Material and Methods

Consecutive patients treated with SCRT and prolonged interval (> 4 weeks) to TME for intermediate risk rectal cancer (T1-3(MRF-)N1M0 or T3(MRF-)N0M0), locally advanced rectal cancer (LARC; T3-4(CRM+)N0-2M0 or T1-4N2M0) and contra-indication for chemoradiation, or M1 rectal cancer were included. Repeated measurements of patient-reported bowel dysfunction (measured by the low anterior resection syndrome (LARS)-score) and physician-reported toxicity (diarrhea, fatigue, cystitis non-infective, dermatitis and urine-incontinence according to CTCAE) were done before start of SCRT (baseline), at completion of SCRT and (bi-)weekly until TME or 8 weeks after completion of SCRT.

Results

Fifty-one patients were included, of whom 31 (61%) were male and the median age was 67 (range: 44-91). The indication for SCRT with prolonged interval to TME was intermediate risk in 32 (63%), LARC in 5 (10%) and M1 in 14 (28%) patients. Median interval to TME was 68 days (IQR 52-93).

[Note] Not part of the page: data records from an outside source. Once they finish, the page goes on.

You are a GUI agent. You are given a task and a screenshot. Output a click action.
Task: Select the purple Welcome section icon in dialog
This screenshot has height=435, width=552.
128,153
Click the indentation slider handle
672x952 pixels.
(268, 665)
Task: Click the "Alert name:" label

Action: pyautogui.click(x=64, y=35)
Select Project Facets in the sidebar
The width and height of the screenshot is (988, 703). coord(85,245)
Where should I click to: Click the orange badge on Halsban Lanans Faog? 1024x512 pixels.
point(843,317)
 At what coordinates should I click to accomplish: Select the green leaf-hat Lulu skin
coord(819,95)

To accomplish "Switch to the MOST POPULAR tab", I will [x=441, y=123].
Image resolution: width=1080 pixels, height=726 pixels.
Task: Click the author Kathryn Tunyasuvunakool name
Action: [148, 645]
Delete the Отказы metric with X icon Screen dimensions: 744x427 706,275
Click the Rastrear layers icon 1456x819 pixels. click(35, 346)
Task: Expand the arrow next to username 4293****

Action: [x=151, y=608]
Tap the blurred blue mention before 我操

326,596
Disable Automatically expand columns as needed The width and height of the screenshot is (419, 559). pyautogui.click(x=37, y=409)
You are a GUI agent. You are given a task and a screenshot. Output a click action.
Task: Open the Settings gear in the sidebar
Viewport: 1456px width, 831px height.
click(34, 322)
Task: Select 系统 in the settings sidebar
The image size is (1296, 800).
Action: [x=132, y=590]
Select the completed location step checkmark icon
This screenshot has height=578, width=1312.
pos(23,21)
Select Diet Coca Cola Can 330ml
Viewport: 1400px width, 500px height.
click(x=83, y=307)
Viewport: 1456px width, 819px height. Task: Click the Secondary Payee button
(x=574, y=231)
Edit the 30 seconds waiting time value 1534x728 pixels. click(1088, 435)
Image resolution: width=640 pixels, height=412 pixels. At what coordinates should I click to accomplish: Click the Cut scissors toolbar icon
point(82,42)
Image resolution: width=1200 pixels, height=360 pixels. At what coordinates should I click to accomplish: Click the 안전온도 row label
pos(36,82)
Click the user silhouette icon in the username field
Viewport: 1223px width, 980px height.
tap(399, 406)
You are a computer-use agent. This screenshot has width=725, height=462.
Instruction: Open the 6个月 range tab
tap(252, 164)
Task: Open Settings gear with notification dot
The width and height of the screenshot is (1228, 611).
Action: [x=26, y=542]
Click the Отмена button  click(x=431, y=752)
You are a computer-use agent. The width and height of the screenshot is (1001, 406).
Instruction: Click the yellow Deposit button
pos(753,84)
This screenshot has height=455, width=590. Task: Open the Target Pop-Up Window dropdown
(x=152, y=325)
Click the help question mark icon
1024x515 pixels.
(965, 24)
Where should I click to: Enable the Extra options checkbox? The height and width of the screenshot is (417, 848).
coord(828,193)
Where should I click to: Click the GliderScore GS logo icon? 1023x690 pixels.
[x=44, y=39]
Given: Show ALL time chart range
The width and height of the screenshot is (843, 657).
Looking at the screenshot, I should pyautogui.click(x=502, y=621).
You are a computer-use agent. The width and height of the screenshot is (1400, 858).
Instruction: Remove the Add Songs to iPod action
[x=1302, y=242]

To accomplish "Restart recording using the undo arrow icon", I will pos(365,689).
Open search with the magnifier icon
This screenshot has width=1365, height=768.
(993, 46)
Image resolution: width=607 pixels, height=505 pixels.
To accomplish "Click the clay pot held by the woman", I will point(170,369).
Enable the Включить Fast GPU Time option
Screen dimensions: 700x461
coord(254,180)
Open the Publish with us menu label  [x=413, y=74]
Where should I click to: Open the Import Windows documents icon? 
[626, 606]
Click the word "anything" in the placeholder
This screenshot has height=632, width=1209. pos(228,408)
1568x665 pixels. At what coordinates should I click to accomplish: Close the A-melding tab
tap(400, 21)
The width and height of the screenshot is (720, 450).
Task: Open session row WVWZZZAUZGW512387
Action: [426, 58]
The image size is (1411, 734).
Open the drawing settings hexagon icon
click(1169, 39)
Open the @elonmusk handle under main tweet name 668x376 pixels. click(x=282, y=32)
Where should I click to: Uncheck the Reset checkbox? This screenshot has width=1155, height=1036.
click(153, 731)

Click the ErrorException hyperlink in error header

Both patient-reported bowel dysfunction and physician-reported radiation toxicity peaked at week 1-2 after completion of SCRT and gradually declined thereafter. Thirty-seven (79%) patients self-reported major bowel dysfunction at week 2 after completion of SCRT, declining to 8 (25%) patients at week 8. Physicians reported diarrhea grade 1-3 in 35 (74%) patients at week 2 (of whom 11 (23%) grade 3), declining to 9 (27%) grade 1-2 at week 8. One patient had his TME scheduled earlier due to persisting grade 3 diarrhea. Physicians reported fatigue grade 1-2 in 30 (64%) patients at week 2, cystitis grade 1-2 in 19 (43%) patients at week 1, dermatitis grade 1 in 8 (18%) patients at week 1 and urine-incontinence grade 1 in 2 (7%) patients at baseline.



Conclusion

No grade 4-5 radiation toxicity occurred during a prolonged interval between SCRT and TME for rectal cancer. Patient-reported major bowel dysfunction and physician-reported grade 1-3 diarrhea, grade 1-2 fatigue, grade 1 cystitis and grade 1 dermatitis were prevalent during 1-2 weeks after SCRT and gradually restored thereafter. Patients reported major bowel dysfunction with a higher incidence than physicians reported diarrhea.